Then we target also the political decision makers because there we felt not many know enough about science [or] the competence, capacity and knowledge that has been built up over the past 20 years. If you look back 20 years, there was not much here. Research was almost inexistent. In the meantime, we have really built Luxembourg as a research and innovation hub with the FNR, with the research centres, with the university, the incubators, so there’s a whole ecosystem built up in, I should say, almost a record time, because 20 years is very short on the scale of academia, on the scale of universities…we have now, for the second time, organised the pairing scheme between members of parliament and researchers. We have been inspired by similar schemes that have been run for many years, in particular in the UK by the Royal Society. The idea is to form a pair with a member of parliament and a researcher, and they spend some time together. Ideally the researcher spends a day with the MP, seeing what he does in his daily life, what does the job of an MP consist of, and then the MP spends a day with the researcher in his institution, his laboratory, to find out what’s the daily job of a researcher. It has been very successful.

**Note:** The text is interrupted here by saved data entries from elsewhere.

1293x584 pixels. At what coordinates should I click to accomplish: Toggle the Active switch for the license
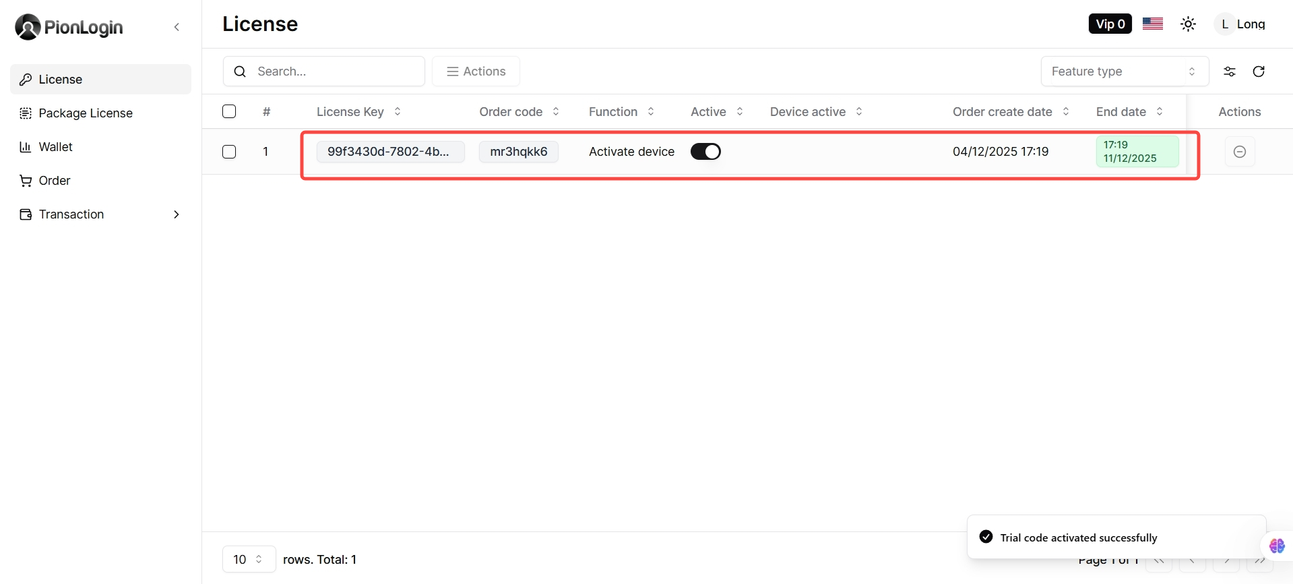705,152
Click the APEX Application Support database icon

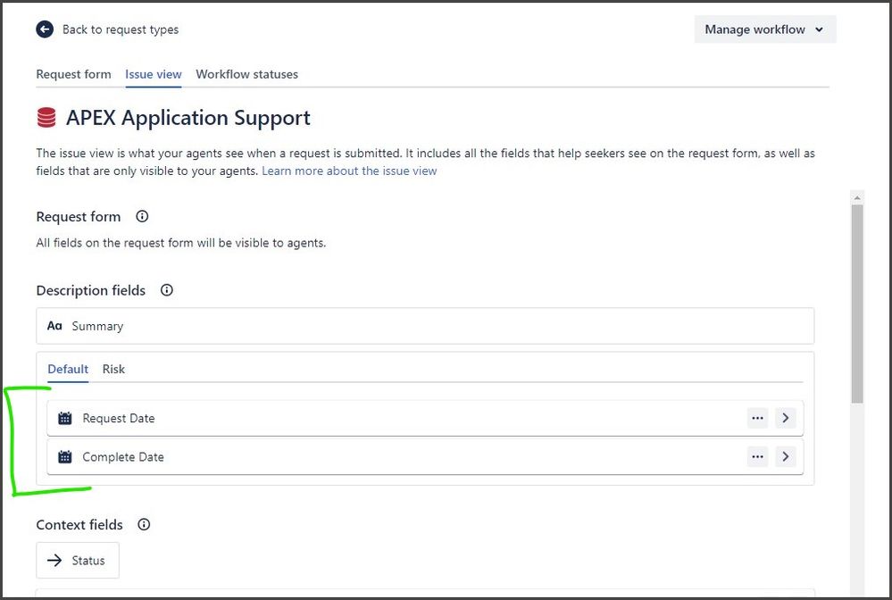tap(46, 117)
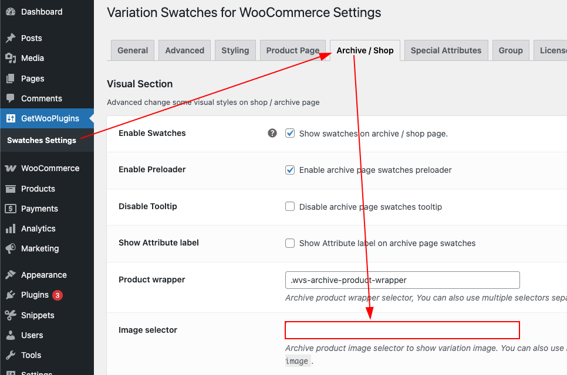Screen dimensions: 567x375
Task: Open the Special Attributes tab
Action: 446,50
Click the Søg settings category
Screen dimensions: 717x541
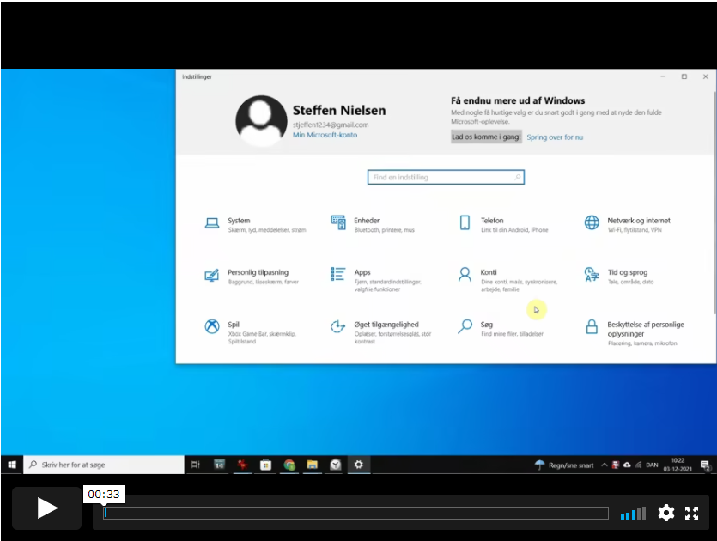coord(486,325)
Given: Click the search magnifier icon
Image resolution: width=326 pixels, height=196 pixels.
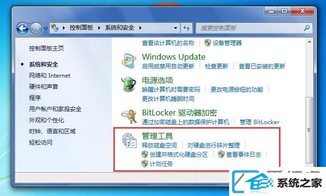Looking at the screenshot, I should click(x=307, y=28).
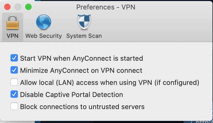Select the System Scan shield icon
The width and height of the screenshot is (213, 123).
(x=84, y=23)
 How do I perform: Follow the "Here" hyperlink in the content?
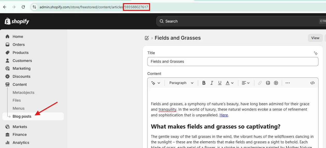pyautogui.click(x=224, y=115)
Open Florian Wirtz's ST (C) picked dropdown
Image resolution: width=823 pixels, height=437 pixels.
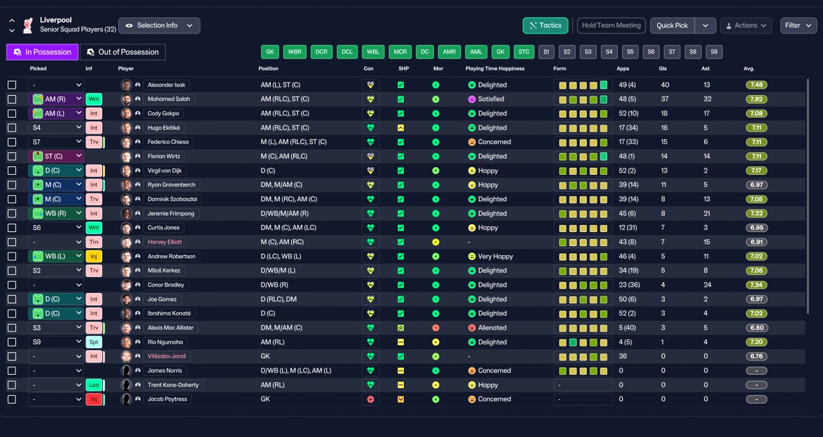pyautogui.click(x=56, y=156)
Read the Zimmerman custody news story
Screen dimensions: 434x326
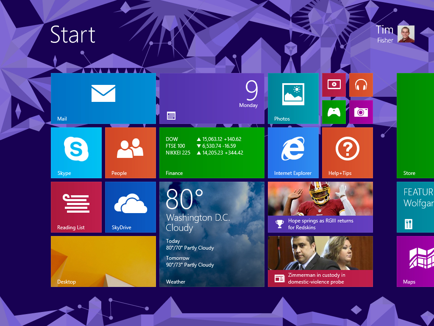click(320, 261)
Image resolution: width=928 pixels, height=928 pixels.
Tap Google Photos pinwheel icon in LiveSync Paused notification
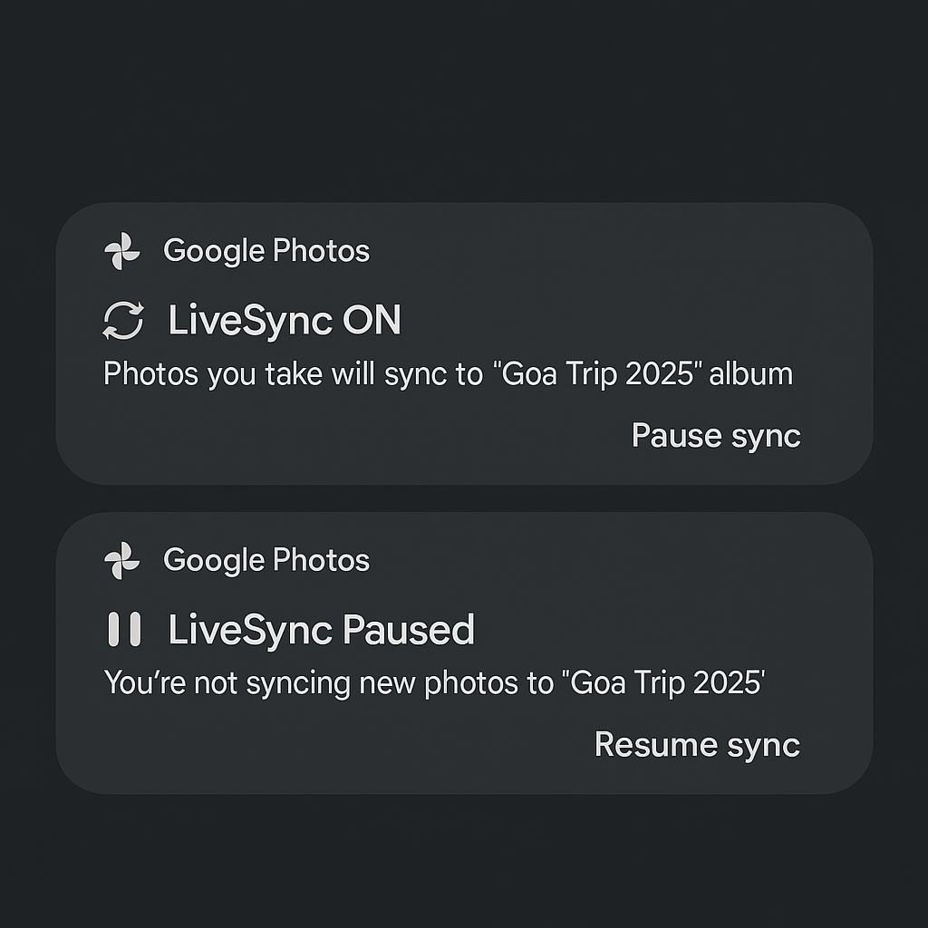pos(122,561)
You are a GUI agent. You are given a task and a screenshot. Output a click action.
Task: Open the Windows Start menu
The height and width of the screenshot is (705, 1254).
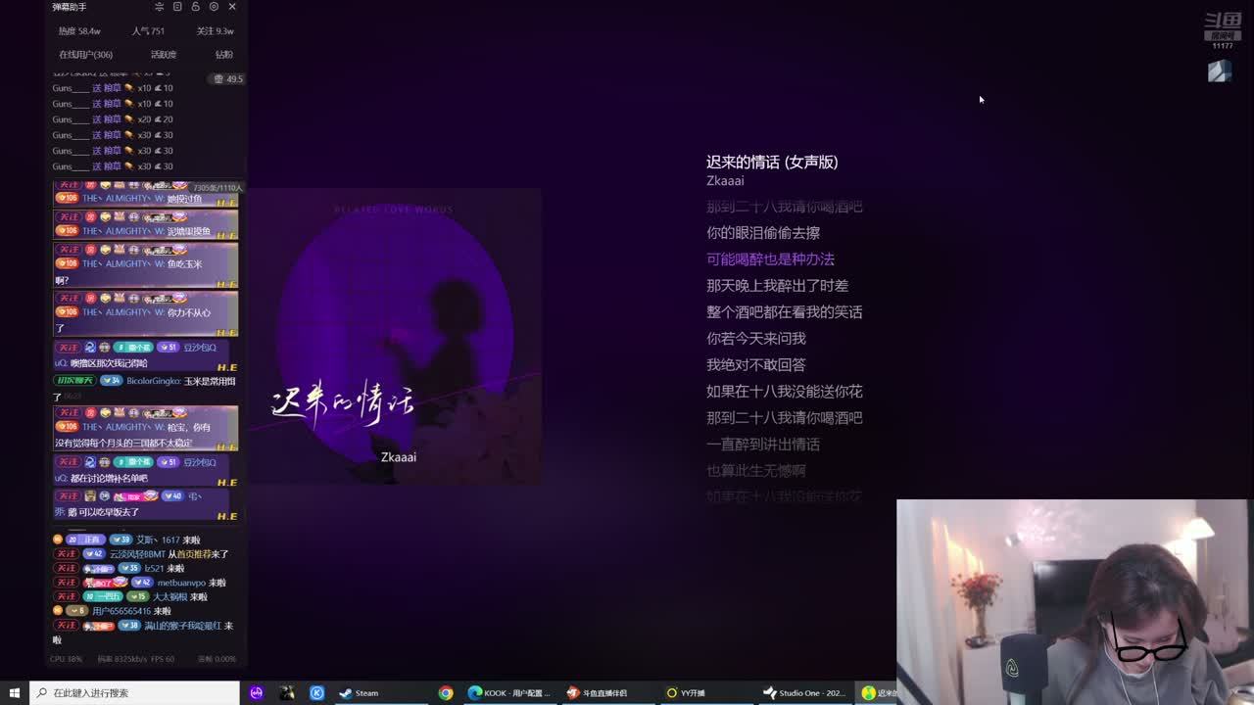(15, 692)
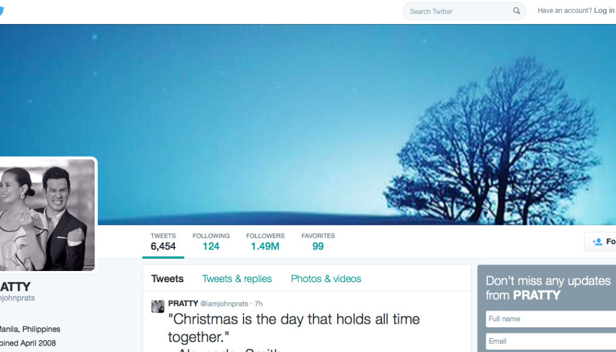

What we have noticed is that many MPs actually became much more aware of the knowledge base which has been built up and they are very keen also to make more regular use of that because MPs are generalists, they have to deal with all kinds of topics, but some topics can be quite complex from a technical point of view, so being able to draw on the expertise that is present now in Luxembourg is something they find very enriching. So that we gradually also foster this culture of evidence-based policymaking, which I think is so important for the future--and that we have the university, the research ecosystem built up, is invaluable.

FNR recently turned 20. What will be on your radar moving forward?

The greatest danger we are facing is that we stand still because we’re so happy by what we’ve achieved, that we rest on our laurels. I think we should not fall into that trap. We need to constantly modernise our system because the societal transformations and digital transformations will fully impact the research system. We must make sure our research system remains agile. Sometimes I’m a little bit worried about too much bureaucracy, but we must make sure our institutions remain very agile. We must make sure that our research institutions--at the global level, as well--remain attractive places for young and bright talents, and that’s a challenge. There we have to work on providing the right culture, establishing a culture of more team-orientation within our research institutions. Our university and research centres are still very much [organised along] hierarchal structures, where you have a career ladder to climb up, and I fear the next generation will not accept this, they will not find this an attractive place to be. 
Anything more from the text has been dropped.